Rudolf Wojtowicz

Personal information
- Date of birth: 9 June 1956 (age 68)
- Place of birth: Bytom, Poland
- Height: 1.80 m (5 ft 11 in)
- Position(s): Defender, midfielder

Senior career*
- Years: Team / Apps / (Gls)
- 1973–1982: Szombierki Bytom / 199 / (16)
- 1982–1986: Bayer Leverkusen / 76 / (2)
- 1986–1992: Fortuna Düsseldorf / 144 / (1)
- Total:  / 419 / (19)

International career
- 1978: Poland / 1 / (0)

Managerial career
- 1996–1997: Fortuna Düsseldorf

= Rudolf Wojtowicz =

Polish footballer

Rudolf Wojtowicz (born 9 June 1956) is a Polish former professional footballer, who in different periods of his career was a defender or midfielder.

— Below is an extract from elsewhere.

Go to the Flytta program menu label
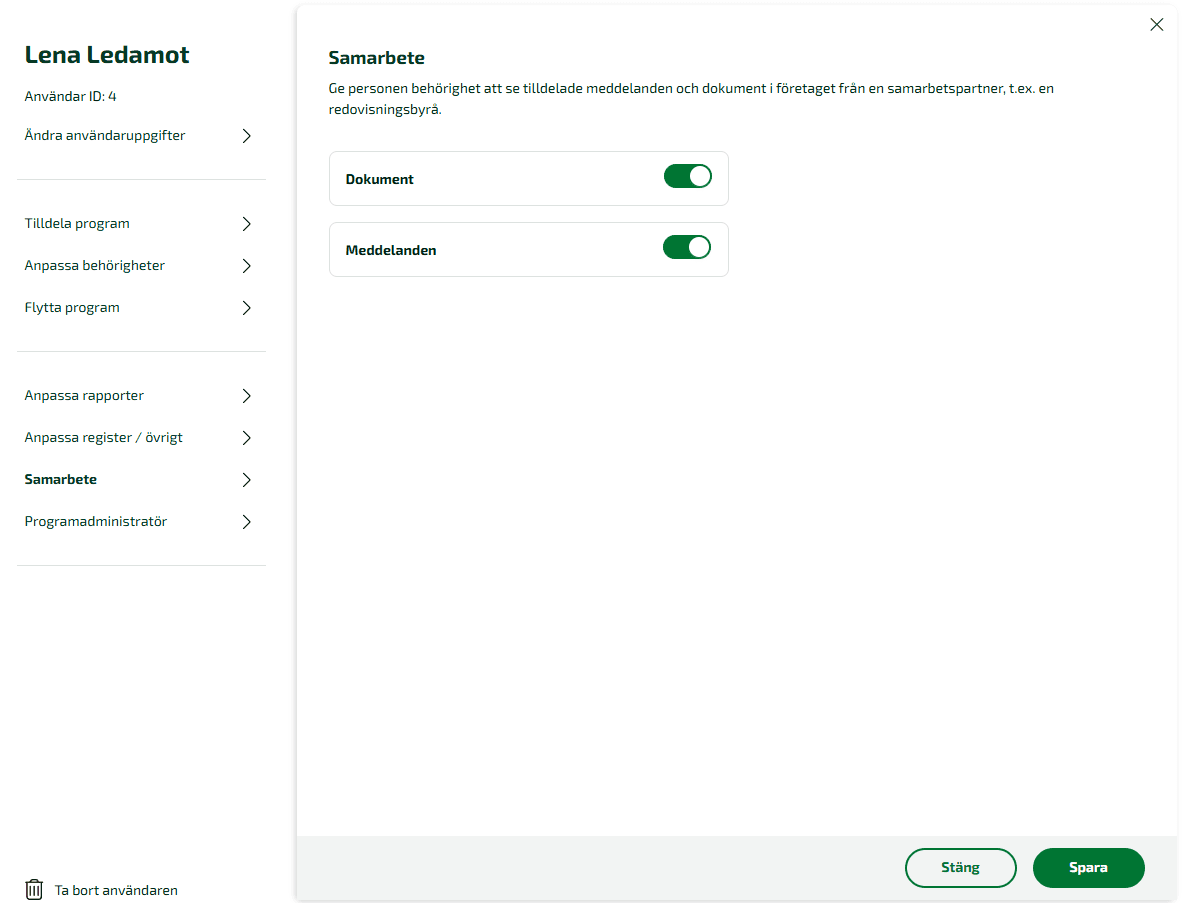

Wojtowicz initially represented Szombierki Bytom, winning the Polish title in 1980. In the early 1980s, he left Poland and settled in Germany. Wojtowicz played for Bayer Leverkusen from 1982 to 1986, as well as Fortuna Düsseldorf, from 1986 to 1992. Between 1996 and 1997, he was the head coach of Fortuna.

Wojtowicz was capped once for Poland, in a game against Ireland on 12 April 1978.